Sky, formerly known as MakerDAO, announced a vote to divest WBTC from all its loan and collateral facilities. Removing WBTC was discussed earlier as a form of risk mitigation due to uncertainties with the asset’s multi-sig wallets.
Spark Lend and Sky, formerly MakerDAO, will remove WBTC from its asset mix after a community vote. The call to remove WBTC from the mix comes after the asset’s custodian, BitGo, decided to redistribute three of the multi-sig wallets to third-party institutions. The handover of some of the multi-sig keys is expected on October 8, and Sky will try to de-risk collaterals by that point.
WBTC has been a significant source of yearly earnings from vaults, but is now considered at risk of contagion or loss of reputation for Sky and Spark Lend.

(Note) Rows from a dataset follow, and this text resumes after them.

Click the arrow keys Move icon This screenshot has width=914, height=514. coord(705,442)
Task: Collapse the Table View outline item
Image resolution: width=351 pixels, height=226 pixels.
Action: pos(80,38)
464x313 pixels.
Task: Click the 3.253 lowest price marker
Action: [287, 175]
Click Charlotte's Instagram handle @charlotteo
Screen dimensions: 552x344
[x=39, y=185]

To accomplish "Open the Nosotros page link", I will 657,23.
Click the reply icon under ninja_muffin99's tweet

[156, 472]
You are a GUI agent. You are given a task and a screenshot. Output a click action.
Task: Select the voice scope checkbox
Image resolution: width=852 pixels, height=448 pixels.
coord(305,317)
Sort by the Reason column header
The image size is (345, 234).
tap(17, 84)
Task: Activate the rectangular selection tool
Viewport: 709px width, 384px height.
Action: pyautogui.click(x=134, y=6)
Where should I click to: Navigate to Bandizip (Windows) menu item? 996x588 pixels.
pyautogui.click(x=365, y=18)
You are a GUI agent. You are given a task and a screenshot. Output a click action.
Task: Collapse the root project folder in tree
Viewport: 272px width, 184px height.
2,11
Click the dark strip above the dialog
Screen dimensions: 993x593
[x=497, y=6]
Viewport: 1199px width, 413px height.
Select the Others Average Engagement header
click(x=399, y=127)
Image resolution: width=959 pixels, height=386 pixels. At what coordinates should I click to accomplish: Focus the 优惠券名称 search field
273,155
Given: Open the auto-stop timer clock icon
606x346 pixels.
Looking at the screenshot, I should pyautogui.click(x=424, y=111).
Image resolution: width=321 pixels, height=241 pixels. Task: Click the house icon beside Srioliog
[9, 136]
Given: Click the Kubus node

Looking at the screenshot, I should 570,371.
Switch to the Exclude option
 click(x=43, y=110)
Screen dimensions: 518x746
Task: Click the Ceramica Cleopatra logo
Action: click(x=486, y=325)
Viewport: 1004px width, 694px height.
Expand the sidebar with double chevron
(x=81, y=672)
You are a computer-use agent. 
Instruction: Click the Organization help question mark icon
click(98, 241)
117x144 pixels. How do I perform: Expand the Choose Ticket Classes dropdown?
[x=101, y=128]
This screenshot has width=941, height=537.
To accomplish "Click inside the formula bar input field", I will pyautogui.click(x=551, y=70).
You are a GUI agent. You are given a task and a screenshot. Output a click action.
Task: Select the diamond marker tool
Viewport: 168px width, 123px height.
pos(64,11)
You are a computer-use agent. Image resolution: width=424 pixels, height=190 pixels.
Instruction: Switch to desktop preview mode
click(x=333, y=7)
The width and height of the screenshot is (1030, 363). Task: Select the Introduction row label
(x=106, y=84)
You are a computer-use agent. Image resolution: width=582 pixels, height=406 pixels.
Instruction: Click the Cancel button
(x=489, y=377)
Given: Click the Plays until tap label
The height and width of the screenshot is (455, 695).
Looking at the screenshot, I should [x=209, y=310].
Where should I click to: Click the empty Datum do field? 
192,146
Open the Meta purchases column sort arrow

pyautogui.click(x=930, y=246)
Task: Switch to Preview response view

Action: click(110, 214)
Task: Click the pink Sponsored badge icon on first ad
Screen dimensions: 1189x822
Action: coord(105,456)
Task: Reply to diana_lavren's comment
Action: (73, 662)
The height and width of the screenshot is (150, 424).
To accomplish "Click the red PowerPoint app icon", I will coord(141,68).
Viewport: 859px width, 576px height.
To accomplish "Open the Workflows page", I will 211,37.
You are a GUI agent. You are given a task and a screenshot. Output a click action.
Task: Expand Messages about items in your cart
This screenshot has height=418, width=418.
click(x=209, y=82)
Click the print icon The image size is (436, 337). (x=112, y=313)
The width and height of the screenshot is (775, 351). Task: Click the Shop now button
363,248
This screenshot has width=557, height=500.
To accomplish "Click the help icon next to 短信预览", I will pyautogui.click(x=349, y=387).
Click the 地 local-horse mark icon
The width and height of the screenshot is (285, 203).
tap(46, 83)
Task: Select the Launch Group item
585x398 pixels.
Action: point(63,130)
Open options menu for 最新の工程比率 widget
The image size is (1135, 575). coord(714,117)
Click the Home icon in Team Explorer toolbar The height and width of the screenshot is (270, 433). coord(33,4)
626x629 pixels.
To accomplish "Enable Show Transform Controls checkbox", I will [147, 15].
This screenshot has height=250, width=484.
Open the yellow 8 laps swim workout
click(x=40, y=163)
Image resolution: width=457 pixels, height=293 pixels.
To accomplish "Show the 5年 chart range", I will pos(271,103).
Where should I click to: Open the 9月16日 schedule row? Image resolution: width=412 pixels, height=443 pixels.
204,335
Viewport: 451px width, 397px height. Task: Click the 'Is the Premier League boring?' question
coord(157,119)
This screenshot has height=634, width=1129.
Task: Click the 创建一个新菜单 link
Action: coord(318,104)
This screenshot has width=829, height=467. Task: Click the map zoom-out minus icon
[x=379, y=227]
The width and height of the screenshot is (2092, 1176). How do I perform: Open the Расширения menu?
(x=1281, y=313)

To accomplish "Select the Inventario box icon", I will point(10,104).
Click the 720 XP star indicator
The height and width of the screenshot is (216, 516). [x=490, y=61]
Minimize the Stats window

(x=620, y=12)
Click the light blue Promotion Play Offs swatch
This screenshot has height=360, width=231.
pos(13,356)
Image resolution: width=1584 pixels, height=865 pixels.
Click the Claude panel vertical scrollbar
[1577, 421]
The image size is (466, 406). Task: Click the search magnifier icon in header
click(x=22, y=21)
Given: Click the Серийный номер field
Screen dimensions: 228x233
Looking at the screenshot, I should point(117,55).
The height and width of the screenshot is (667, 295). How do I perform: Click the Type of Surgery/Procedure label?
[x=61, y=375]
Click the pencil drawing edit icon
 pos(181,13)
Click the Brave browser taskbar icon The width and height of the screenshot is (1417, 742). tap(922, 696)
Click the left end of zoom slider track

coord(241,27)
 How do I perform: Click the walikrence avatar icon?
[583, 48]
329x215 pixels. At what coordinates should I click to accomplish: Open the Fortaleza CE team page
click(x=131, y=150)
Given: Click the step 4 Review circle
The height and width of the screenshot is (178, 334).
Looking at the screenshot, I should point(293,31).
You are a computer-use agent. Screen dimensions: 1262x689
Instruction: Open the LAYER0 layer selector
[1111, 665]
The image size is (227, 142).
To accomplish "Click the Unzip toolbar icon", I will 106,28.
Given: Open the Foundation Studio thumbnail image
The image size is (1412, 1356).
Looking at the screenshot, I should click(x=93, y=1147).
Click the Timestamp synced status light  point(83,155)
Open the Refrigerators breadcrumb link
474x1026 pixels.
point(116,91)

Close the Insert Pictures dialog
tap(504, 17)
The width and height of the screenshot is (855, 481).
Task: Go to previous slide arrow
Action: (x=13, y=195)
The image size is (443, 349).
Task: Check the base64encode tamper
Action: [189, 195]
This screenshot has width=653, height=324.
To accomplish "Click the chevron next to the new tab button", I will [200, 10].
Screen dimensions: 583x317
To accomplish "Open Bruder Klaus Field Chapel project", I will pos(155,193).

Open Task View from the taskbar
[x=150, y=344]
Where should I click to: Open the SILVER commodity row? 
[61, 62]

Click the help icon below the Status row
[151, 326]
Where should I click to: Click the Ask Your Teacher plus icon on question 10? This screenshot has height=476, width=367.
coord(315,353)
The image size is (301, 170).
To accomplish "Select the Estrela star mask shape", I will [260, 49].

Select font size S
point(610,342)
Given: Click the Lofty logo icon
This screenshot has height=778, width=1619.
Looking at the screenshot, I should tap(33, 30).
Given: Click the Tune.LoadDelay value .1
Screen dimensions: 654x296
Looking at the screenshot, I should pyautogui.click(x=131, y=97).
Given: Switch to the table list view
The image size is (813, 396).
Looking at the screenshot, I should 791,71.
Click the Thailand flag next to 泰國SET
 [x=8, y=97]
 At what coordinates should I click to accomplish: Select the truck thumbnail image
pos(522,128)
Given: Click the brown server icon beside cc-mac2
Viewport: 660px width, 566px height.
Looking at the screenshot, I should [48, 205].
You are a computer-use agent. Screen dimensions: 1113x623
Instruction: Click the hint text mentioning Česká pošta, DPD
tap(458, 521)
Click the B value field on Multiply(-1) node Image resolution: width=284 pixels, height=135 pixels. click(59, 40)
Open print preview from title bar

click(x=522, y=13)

In the initial stage, users will be able to unwind their loan positions. But Sky is dedicated to erasing all WBTC from its debts, so a second stage has been proposed, where the conditions for liquidations will become more strict, force-liquidating all outstanding loans. In the worst-case scenario, Sky will liquidate all outstanding loans in the span of three weeks.
The voting proposal coincided with the live launch of Coinbase BTC (cbBTC) on September 12. The asset will be available to replace the positions on Sky Lend. There have always been attempts to create new forms of wrapped tokens, though most are considered riskier and are less active. Wrapping BTC is a compromise decision, which creates significant counterparty risk.
The worries come from BitGo’s decision to partner with Tron’s founder, Justin Sun. BitGo has claimed Sun has no way of moving or controlling the underlying BTC reserves. However, Sky still decided to move to Coinbase-wrapped BTC (cbBTC). Justin Sun has denied any control over private keys or the ability to move the underlying BTC, stating his participation in the project is strictly strategic.
For MakerDAO, WBTC collateral supports $200M in DAI loans. Even before offloading, the lending protocol did not consider WBTC a Native Vault Engine asset and has called for unwinding whenever appropriate.
The debt collateralized with WBTC is split between $73M on Sky Lend and $127M in legacy vaults from MakerDAO. The legacy debt has decreased from $155 million in late August, shortly after the first concerns about WBTC emerged.
The crypto community has also started a wider petition to stop the shift of WBTC to BitGlobal custody with added counterparty risks.
WBTC is still the leading asset on Ethereum
Even with divestment from MakerDAO, WBTC is one of the most influential wrapped form of BTC. More than 96.6% of BTC on the Ethereum chain is in the form of WBTC, spread across multiple protocols.
Source: Dune Analytics
WBTC has become more distributed and decentralized over the past year after initially having most of its supply on Ethereum. Lately, WBTC has also flowed into Solana for bridging and is highly active on Optimism and Arbitrum. WBTC is spreading aggressively to smaller chains as well as influential platforms like Base. Tokenized BTC is also available for DEX swaps, forming some of the most liquid pairs. Paradoxically, the high number of users on L2 chains and Solana does not account for the largest value transfers of WBTC. Ethereum still serves as a settlement layer, with Arbitrum in the second place.
So far, WBTC has not spread into the TRON ecosystem, which has previously sparked skepticism on the availability of organic users and volumes. Previously, Tron has shown problems with its USDD stablecoin, which de-pegged on several occasions. Using WBTC on Tron is creating new suspicions of contagion, as well as non-organic activity.
The other concern for WBTC is that its supply has been fragmented and moves with little warning to all counterparties. Known addresses of BitGo and wrapped BTC vaults hold a total of 153,205 BTC with a custodian. The coins have been held with a US-based custodian, and the shift to BitGlobal with a new set of multi-sig keys is creating worries in the community.
Currently, the WBTC project provides transparent proof of assets and has not caused contagion or issues for the wider ecosystem. Even now, WBTC is controlled by a single entity, with its reserves spread across different addresses. To complicate matters, WBTC also exists in bridged and native form on some chains, making it even more difficult to unwind.